DATA FOR THIS EXERCISE:
──────────

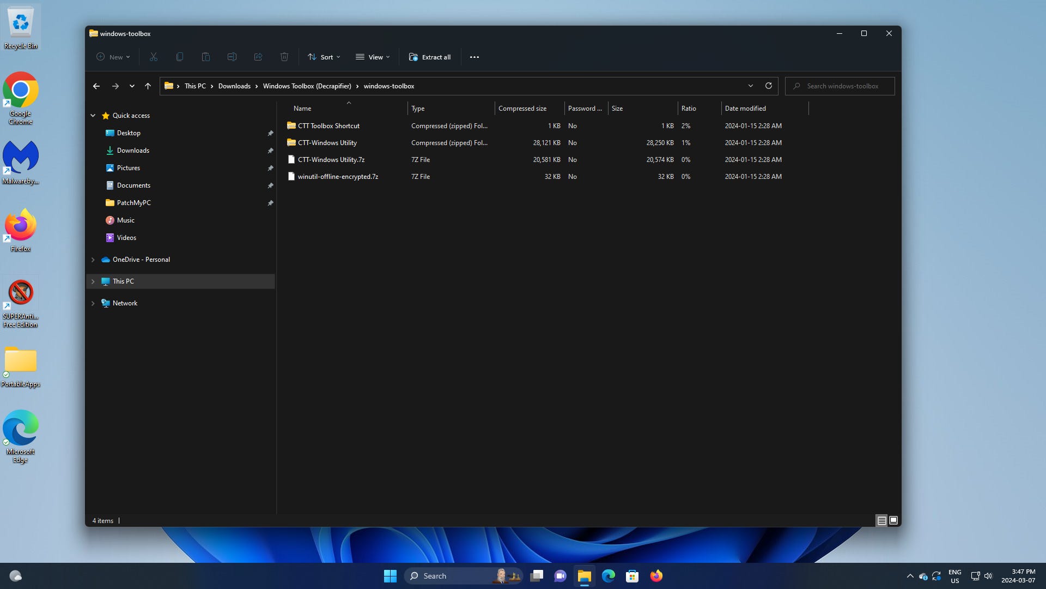
Task: Select the winutil-offline-encrypted.7z file
Action: tap(338, 177)
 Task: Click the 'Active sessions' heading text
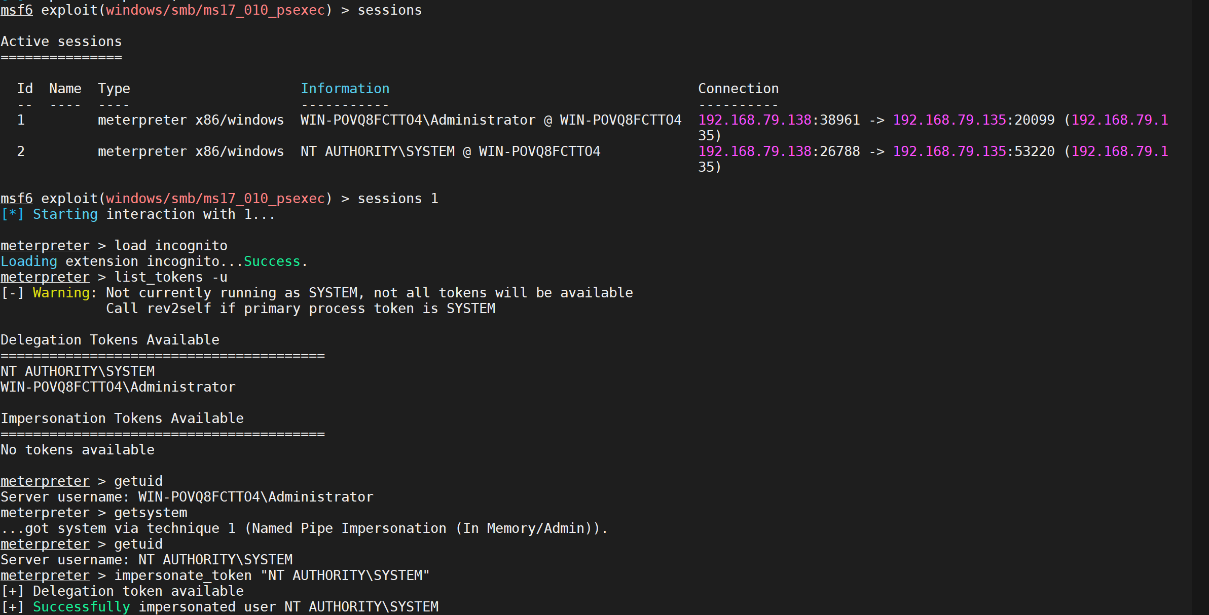tap(61, 42)
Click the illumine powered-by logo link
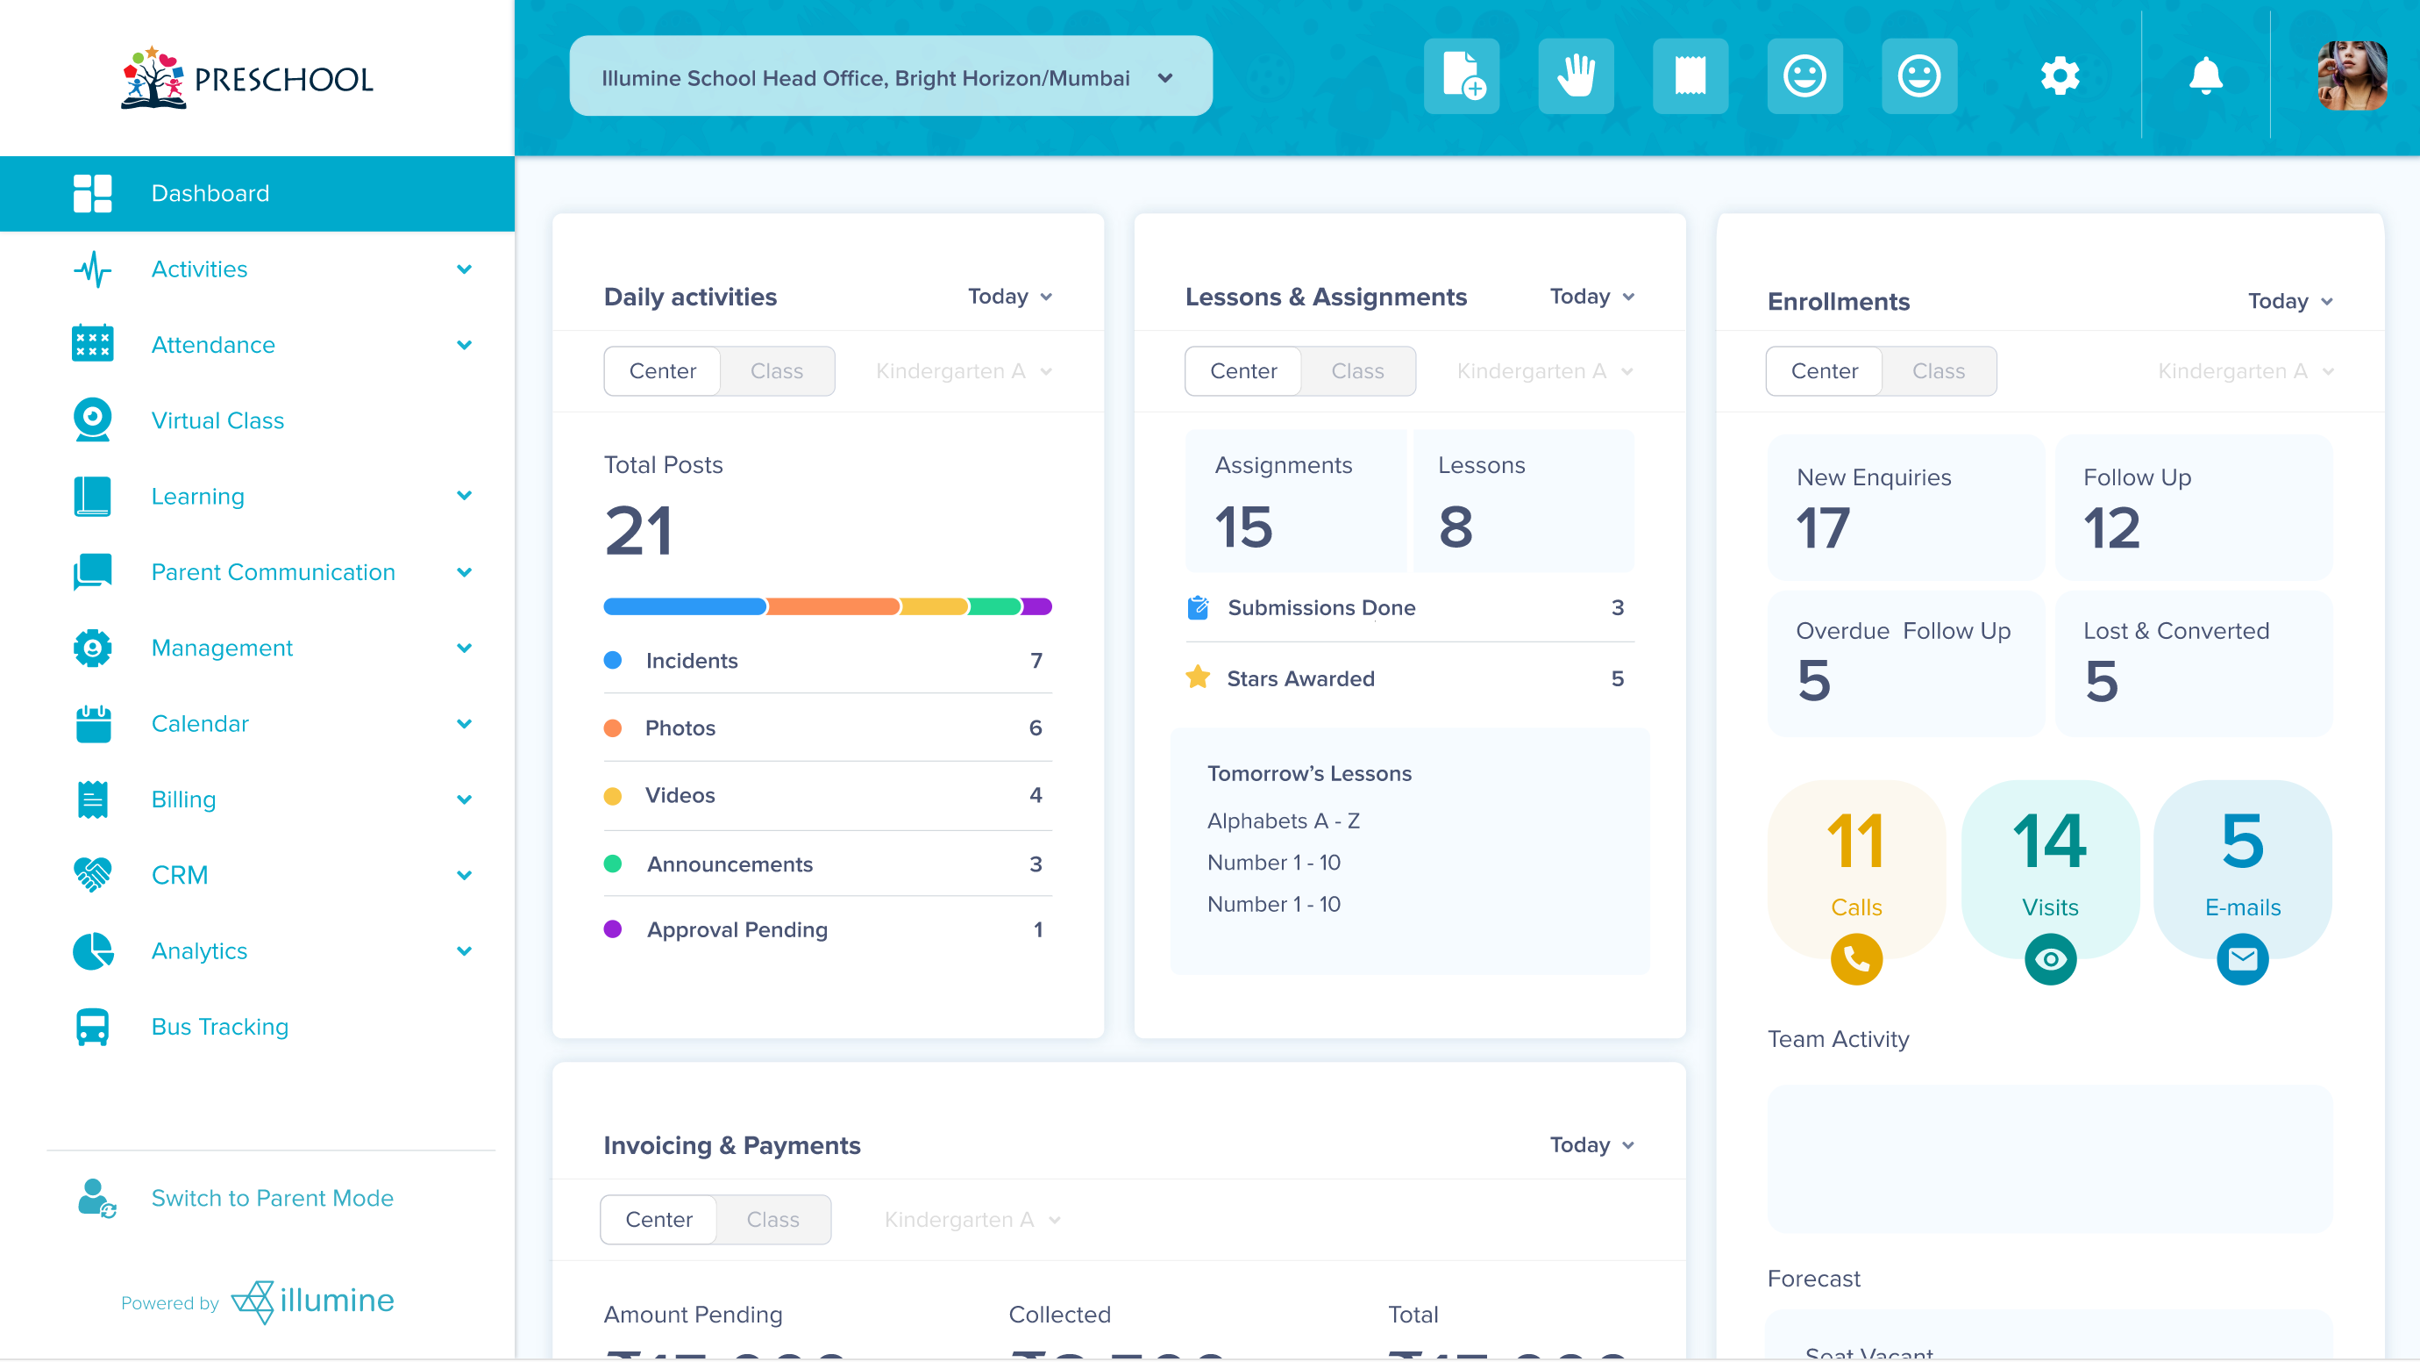 click(x=313, y=1301)
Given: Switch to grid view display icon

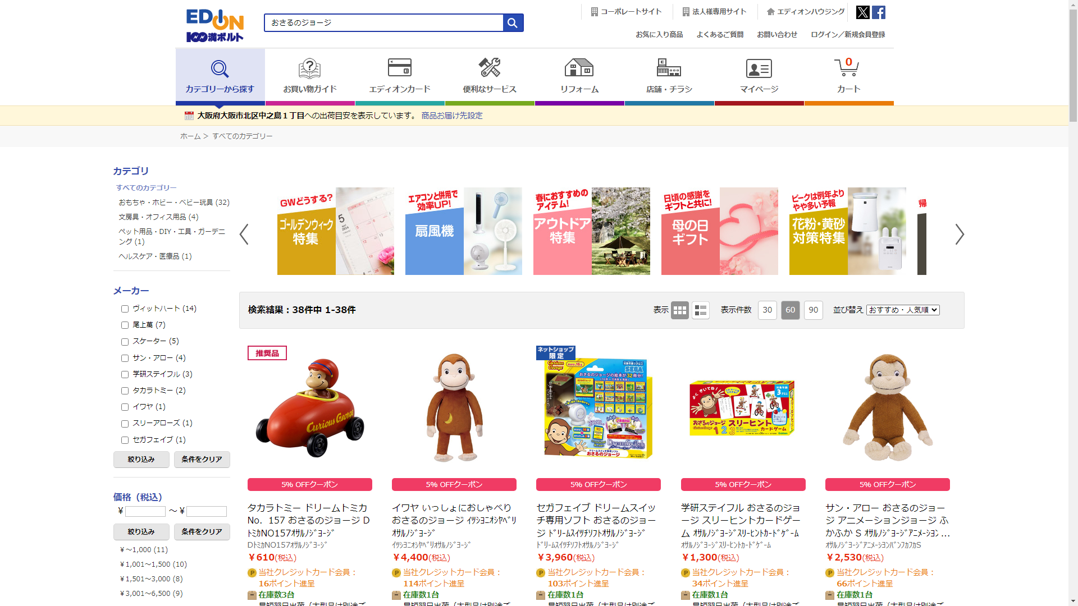Looking at the screenshot, I should [x=679, y=310].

──────────

PROMPT: Set down only the lines from the one with "Task: Click the" through the end of the entries, exactly as they appear, leaving out each picture.

RESPONSE TO THE TASK:
 Task: Click the 'Active sessions' heading text
tap(61, 42)
Click the illumine powered-by logo link
 click(x=313, y=1301)
Given: Switch to grid view display icon

Looking at the screenshot, I should [x=679, y=310].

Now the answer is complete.